API Schema definitions for configuring the installation of Image Assurance

Resource Types:

    ClusterScannerStatusType (string alias)​

    (Appears on:

    ImageAssuranceSpec)

    CrawdadDaemonSet​

    (Appears on:

    ImageAssuranceSpec)

    FieldDescription
    metadata
    github.com/tigera/operator/api/v1.Metadata    		(Optional)

    Metadata is a subset of a Kubernetes object’s metadata that is added to the DaemonSet.

    spec
    CrawdadDaemonSetSpec    		(Optional)

    Spec is the specification of the crawdad DaemonSet.

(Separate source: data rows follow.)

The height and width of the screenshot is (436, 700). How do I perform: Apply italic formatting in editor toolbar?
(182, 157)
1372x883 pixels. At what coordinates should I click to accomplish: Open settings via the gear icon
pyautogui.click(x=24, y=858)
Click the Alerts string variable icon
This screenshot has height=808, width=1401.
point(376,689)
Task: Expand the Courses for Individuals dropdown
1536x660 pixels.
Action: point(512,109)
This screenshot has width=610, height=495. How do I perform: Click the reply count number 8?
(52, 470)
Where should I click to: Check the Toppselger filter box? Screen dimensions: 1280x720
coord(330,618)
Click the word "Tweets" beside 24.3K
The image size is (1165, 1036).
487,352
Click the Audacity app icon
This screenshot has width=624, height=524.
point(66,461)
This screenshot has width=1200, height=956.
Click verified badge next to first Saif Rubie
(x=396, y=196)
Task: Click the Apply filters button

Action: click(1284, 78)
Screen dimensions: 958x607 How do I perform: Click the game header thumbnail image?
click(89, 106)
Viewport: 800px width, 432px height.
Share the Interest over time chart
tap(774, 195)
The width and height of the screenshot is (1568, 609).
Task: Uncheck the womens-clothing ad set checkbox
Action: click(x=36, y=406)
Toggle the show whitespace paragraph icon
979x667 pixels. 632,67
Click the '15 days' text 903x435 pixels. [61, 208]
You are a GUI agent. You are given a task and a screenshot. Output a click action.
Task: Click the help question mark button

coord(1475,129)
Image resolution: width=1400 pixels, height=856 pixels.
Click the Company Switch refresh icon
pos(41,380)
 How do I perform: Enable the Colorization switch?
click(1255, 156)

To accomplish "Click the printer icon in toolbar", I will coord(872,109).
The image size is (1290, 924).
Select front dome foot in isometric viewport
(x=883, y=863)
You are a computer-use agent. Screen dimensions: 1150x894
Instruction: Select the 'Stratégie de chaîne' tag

    CrawdadDaemonSetContainer​

    (Appears on:

    CrawdadDaemonSetPodSpec)

    CrawdadDaemonSetContainer is a crawdad DaemonSet container.

    FieldDescription
    name
    string

    Name is an enum which identifies the crawdad DaemonSet container by name.

    resources
    Kubernetes core/v1.ResourceRequirements    		(Optional)

    Resources allows customization of limits and requests for compute resources such as cpu and memory. If specified, this overrides the named crawdad DaemonSet container’s resources. If omitted, the crawdad DaemonSet will use its default value for this container’s resources. If used in conjunction with the deprecated ComponentResources, then this value takes precedence.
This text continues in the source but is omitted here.